Discussões nessa área vêm crescendo, se concentram em diversos campos, desde doutrinários a sindicais. A preocupação por um meio ambiente do trabalho sustentável e pela qualidade de vida dos trabalhadores está cada vez mais presente.

Um dos pontos mais graves em relação à precarização ou falta de regulamentação no trabalho é referente aos riscos e danos causados à segurança e saúde do trabalhador no ambiente de trabalho. Pois, acima de tudo, isto coloca em risco a própria vida do trabalhador. O risco de dano, inclusive, não se restringe aos danos físicos, mas também os danos psicológicos.

O objetivo do trabalho é estabelecer uma comparação entre a legislação brasileira com a respectiva legislação americana, realizando, assim, uma breve revisão dos respectivos sistemas, apontando semelhanças e diferenças e, principalmente, lacunas.

Primeiramente, o sistema jurídico americano não é fundamentado em leis escritas e sim nos costumes e na jurisprudência. O direito baseado em costumes acompanha as intensas mudanças da sociedade, permitindo uma maior flexibilidade, ao magistrado, para julgar determinado caso.

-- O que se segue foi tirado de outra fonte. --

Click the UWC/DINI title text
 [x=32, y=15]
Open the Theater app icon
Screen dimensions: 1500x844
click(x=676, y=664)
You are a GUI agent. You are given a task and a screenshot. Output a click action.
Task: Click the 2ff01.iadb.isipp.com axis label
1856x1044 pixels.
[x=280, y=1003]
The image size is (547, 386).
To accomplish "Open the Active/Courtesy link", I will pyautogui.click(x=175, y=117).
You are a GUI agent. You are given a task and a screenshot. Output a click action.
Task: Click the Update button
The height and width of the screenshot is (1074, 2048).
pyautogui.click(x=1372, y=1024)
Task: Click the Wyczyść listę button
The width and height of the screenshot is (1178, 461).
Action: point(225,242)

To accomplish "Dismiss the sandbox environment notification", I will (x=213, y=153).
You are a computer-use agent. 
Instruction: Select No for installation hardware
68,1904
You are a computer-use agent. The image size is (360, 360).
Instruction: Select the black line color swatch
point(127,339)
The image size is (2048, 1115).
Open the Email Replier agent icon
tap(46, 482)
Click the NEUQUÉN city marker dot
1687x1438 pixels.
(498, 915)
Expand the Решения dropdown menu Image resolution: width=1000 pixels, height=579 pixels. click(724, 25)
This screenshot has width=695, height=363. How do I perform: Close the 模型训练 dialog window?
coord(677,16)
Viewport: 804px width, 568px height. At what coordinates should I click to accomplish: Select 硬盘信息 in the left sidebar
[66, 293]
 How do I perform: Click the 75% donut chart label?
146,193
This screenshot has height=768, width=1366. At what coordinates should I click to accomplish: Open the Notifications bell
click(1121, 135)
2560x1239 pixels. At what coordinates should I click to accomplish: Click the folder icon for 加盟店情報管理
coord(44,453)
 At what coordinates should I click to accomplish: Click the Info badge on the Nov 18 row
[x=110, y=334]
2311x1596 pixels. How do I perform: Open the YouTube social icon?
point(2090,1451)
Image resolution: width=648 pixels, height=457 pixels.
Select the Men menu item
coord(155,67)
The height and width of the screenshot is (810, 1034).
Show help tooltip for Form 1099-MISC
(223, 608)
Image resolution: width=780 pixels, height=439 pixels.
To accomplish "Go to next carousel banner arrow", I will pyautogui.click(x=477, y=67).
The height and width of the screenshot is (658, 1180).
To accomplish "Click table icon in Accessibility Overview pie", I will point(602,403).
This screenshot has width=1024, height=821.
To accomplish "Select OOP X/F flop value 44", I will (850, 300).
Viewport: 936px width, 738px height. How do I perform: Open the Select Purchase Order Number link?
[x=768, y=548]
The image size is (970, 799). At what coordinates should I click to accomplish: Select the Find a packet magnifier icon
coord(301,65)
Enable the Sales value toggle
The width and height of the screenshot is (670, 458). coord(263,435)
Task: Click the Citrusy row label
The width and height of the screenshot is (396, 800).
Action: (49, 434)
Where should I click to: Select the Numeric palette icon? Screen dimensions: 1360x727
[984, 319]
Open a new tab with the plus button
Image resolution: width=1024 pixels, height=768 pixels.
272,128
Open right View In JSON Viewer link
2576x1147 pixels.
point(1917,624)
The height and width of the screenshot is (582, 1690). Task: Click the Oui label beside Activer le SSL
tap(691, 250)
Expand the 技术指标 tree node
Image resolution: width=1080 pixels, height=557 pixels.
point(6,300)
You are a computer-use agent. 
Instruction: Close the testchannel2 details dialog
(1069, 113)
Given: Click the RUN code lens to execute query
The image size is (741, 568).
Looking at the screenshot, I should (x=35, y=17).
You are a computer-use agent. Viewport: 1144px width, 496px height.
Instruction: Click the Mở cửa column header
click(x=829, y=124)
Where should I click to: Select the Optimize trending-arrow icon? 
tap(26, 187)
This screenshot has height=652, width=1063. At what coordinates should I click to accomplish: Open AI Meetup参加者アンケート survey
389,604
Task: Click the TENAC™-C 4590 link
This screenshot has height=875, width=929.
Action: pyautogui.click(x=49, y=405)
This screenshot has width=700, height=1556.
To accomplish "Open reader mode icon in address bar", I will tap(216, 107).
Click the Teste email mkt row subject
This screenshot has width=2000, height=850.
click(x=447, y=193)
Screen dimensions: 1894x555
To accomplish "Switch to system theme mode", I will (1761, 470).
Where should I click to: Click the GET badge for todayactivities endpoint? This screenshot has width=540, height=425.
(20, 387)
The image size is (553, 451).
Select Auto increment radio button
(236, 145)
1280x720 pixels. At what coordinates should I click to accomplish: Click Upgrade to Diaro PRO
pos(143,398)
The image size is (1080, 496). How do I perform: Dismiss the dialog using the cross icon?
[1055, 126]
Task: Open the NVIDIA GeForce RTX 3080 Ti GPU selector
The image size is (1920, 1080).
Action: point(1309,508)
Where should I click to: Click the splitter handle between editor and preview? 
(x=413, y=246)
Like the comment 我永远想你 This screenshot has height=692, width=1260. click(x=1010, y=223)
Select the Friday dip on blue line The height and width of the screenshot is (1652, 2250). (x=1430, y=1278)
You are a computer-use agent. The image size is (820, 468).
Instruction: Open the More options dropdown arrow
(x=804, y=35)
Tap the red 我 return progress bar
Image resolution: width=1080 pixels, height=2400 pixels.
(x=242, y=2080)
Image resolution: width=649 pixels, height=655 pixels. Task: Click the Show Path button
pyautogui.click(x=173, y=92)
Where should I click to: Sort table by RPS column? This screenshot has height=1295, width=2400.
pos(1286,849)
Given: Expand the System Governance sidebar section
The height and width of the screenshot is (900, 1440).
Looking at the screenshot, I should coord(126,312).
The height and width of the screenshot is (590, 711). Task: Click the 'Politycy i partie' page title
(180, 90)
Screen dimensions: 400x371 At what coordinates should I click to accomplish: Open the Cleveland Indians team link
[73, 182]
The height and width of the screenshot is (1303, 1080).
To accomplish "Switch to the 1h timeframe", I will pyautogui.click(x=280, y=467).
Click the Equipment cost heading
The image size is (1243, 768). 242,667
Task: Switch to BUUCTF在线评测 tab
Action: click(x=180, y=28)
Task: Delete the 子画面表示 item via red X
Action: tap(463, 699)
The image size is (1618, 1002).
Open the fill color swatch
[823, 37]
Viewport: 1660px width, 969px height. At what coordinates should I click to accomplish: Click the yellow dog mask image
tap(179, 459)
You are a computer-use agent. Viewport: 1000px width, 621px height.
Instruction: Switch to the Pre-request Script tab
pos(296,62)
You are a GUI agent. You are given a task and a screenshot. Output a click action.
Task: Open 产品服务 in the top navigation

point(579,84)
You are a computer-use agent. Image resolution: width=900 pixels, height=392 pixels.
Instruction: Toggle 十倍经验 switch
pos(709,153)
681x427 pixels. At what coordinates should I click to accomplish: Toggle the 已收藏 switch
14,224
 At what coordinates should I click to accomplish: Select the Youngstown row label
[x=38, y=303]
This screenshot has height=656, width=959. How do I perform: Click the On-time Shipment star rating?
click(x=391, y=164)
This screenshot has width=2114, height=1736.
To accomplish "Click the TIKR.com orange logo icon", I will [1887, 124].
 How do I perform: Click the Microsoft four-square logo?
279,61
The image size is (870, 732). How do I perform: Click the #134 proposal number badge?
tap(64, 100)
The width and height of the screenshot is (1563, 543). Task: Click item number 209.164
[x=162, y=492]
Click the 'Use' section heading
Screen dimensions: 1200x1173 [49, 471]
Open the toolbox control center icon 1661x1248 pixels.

De acordo com Lawrence M. Friedman (2002), o direito é um produto da sociedade e, de acordo com suas mudanças, o direito também deve mudar.

Em relação ao sistema jurídico americano, Amauri Mascaro do Nascimento o define como: “É singular. Há poucas leis, e a ideia do código de trabalho é ignorada. A interferência do Estado nos contratos de trabalho é mínima. O sistema desenvolve-se com acentuada espontaneidade, independentemente de leis.” (NASCIMENTO, 2011, p.51).

Os Estados Unidos são conhecidos justamente pelas práticas neoliberais. São adeptos da total liberdade contratual entre empregado e empregador. Esta mentalidade repreende qualquer excesso de intervenção estatal nas relações contratuais de trabalho. Porém, essa liberdade tem se mostrado extremamente nociva. Pesquisa recente elaborada pelas universidades de Harvard e McGill apontaram os Estados Unidos como um dos piores países do mundo em relação a direitos trabalhistas. Diversos direitos trabalhistas aos quais os brasileiros estão acostumados não existem nos EUA como a licença paternidade e as férias remuneradas.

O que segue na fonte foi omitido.